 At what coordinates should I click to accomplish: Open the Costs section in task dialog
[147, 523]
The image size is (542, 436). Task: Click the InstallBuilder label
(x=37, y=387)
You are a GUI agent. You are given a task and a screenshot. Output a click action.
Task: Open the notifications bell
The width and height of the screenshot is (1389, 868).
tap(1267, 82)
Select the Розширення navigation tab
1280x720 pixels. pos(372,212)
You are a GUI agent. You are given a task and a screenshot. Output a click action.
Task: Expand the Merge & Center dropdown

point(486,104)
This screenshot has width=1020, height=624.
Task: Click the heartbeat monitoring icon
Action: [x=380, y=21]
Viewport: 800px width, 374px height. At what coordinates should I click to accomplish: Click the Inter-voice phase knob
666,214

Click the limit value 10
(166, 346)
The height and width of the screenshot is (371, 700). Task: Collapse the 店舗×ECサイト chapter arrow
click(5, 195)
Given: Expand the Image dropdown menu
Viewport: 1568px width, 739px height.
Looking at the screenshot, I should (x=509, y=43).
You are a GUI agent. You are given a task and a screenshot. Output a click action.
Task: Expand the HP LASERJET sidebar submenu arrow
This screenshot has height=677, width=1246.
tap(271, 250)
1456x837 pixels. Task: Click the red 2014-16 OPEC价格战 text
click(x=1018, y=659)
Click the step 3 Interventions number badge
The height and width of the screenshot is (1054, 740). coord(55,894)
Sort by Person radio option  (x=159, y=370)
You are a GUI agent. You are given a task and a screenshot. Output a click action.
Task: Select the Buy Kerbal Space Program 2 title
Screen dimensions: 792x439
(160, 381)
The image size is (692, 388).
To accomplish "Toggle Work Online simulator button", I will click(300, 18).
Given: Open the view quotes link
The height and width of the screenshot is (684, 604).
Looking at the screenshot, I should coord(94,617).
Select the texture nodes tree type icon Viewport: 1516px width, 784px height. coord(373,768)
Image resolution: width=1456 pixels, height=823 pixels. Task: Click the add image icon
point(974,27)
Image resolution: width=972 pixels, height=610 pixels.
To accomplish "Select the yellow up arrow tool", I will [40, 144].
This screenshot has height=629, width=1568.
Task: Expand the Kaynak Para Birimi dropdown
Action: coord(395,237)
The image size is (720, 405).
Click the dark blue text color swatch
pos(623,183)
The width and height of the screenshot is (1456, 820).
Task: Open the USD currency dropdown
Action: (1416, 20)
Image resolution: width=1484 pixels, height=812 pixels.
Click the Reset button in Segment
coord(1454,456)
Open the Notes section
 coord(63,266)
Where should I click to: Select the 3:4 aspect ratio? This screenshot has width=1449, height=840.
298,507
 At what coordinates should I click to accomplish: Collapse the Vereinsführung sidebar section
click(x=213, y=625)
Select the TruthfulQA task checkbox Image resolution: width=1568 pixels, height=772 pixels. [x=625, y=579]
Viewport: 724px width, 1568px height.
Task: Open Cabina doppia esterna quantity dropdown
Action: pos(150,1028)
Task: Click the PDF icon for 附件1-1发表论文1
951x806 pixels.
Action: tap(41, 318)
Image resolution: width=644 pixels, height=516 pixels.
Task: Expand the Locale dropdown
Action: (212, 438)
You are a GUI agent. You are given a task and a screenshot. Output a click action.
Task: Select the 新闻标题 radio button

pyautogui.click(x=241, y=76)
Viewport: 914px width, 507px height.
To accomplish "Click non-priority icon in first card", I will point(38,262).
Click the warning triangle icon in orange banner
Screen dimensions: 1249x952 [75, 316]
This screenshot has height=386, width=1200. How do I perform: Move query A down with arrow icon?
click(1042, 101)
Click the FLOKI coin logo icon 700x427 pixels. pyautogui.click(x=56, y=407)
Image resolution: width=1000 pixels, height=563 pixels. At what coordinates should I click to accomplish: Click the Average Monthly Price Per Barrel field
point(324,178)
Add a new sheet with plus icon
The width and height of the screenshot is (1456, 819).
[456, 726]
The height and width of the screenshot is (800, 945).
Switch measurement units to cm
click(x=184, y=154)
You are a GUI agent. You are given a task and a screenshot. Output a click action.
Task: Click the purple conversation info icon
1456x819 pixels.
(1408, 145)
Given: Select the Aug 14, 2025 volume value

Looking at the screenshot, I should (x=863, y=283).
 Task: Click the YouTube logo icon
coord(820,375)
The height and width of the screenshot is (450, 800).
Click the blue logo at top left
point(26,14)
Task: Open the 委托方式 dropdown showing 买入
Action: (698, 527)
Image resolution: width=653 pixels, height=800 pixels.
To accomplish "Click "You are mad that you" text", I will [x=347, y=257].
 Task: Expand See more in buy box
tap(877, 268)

......

[GIVEN REQUEST]:
Format all of the items above as a numbered list, one line per list entry, with the blank lines omitted.

[FINISHED EXERCISE]:
1.  At what coordinates should I click to accomplish: Open the Costs section in task dialog
2. [147, 523]
3. The image size is (542, 436). Task: Click the InstallBuilder label
4. (x=37, y=387)
5. You are a GUI agent. You are given a task and a screenshot. Output a click action.
6. Task: Open the notifications bell
7. The width and height of the screenshot is (1389, 868).
8. tap(1267, 82)
9. Select the Розширення navigation tab
10. 1280x720 pixels. pos(372,212)
11. You are a GUI agent. You are given a task and a screenshot. Output a click action.
12. Task: Expand the Merge & Center dropdown
13. point(486,104)
14. This screenshot has width=1020, height=624.
15. Task: Click the heartbeat monitoring icon
16. Action: [x=380, y=21]
17. Viewport: 800px width, 374px height. At what coordinates should I click to accomplish: Click the Inter-voice phase knob
18. 666,214
19. Click the limit value 10
20. (166, 346)
21. The height and width of the screenshot is (371, 700). Task: Collapse the 店舗×ECサイト chapter arrow
22. click(5, 195)
23. Given: Expand the Image dropdown menu
24. Viewport: 1568px width, 739px height.
25. Looking at the screenshot, I should (x=509, y=43).
26. You are a GUI agent. You are given a task and a screenshot. Output a click action.
27. Task: Expand the HP LASERJET sidebar submenu arrow
28. This screenshot has height=677, width=1246.
29. tap(271, 250)
30. 1456x837 pixels. Task: Click the red 2014-16 OPEC价格战 text
31. click(x=1018, y=659)
32. Click the step 3 Interventions number badge
33. The height and width of the screenshot is (1054, 740). coord(55,894)
34. Sort by Person radio option  (x=159, y=370)
35. You are a GUI agent. You are given a task and a screenshot. Output a click action.
36. Task: Select the Buy Kerbal Space Program 2 title
37. Screen dimensions: 792x439
38. (160, 381)
39. The image size is (692, 388).
40. To accomplish "Toggle Work Online simulator button", I will click(300, 18).
41. Given: Open the view quotes link
42. The height and width of the screenshot is (684, 604).
43. Looking at the screenshot, I should coord(94,617).
44. Select the texture nodes tree type icon Viewport: 1516px width, 784px height. coord(373,768)
45. Image resolution: width=1456 pixels, height=823 pixels. Task: Click the add image icon
46. point(974,27)
47. Image resolution: width=972 pixels, height=610 pixels.
48. To accomplish "Select the yellow up arrow tool", I will [40, 144].
49. This screenshot has height=629, width=1568.
50. Task: Expand the Kaynak Para Birimi dropdown
51. Action: coord(395,237)
52. The image size is (720, 405).
53. Click the dark blue text color swatch
54. pos(623,183)
55. The width and height of the screenshot is (1456, 820).
56. Task: Open the USD currency dropdown
57. Action: (1416, 20)
58. Image resolution: width=1484 pixels, height=812 pixels.
59. Click the Reset button in Segment
60. coord(1454,456)
61. Open the Notes section
62.  coord(63,266)
63. Where should I click to: Select the 3:4 aspect ratio? This screenshot has width=1449, height=840.
64. 298,507
65.  At what coordinates should I click to accomplish: Collapse the Vereinsführung sidebar section
66. click(x=213, y=625)
67. Select the TruthfulQA task checkbox Image resolution: width=1568 pixels, height=772 pixels. [x=625, y=579]
68. Viewport: 724px width, 1568px height.
69. Task: Open Cabina doppia esterna quantity dropdown
70. Action: pos(150,1028)
71. Task: Click the PDF icon for 附件1-1发表论文1
72. 951x806 pixels.
73. Action: tap(41, 318)
74. Image resolution: width=644 pixels, height=516 pixels.
75. Task: Expand the Locale dropdown
76. Action: (212, 438)
77. You are a GUI agent. You are given a task and a screenshot. Output a click action.
78. Task: Select the 新闻标题 radio button
79. pyautogui.click(x=241, y=76)
80. Viewport: 914px width, 507px height.
81. To accomplish "Click non-priority icon in first card", I will point(38,262).
82. Click the warning triangle icon in orange banner
83. Screen dimensions: 1249x952 [75, 316]
84. This screenshot has height=386, width=1200. How do I perform: Move query A down with arrow icon?
85. click(1042, 101)
86. Click the FLOKI coin logo icon 700x427 pixels. pyautogui.click(x=56, y=407)
87. Image resolution: width=1000 pixels, height=563 pixels. At what coordinates should I click to accomplish: Click the Average Monthly Price Per Barrel field
88. point(324,178)
89. Add a new sheet with plus icon
90. The width and height of the screenshot is (1456, 819).
91. [456, 726]
92. The height and width of the screenshot is (800, 945).
93. Switch measurement units to cm
94. click(x=184, y=154)
95. You are a GUI agent. You are given a task and a screenshot. Output a click action.
96. Task: Click the purple conversation info icon
97. 1456x819 pixels.
98. (1408, 145)
99. Given: Select the Aug 14, 2025 volume value
100. Looking at the screenshot, I should (x=863, y=283).
101.  Task: Click the YouTube logo icon
102. coord(820,375)
103. The height and width of the screenshot is (450, 800).
104. Click the blue logo at top left
105. point(26,14)
106. Task: Open the 委托方式 dropdown showing 买入
107. Action: (698, 527)
108. Image resolution: width=653 pixels, height=800 pixels.
109. To accomplish "Click "You are mad that you" text", I will [x=347, y=257].
110.  Task: Expand See more in buy box
111. tap(877, 268)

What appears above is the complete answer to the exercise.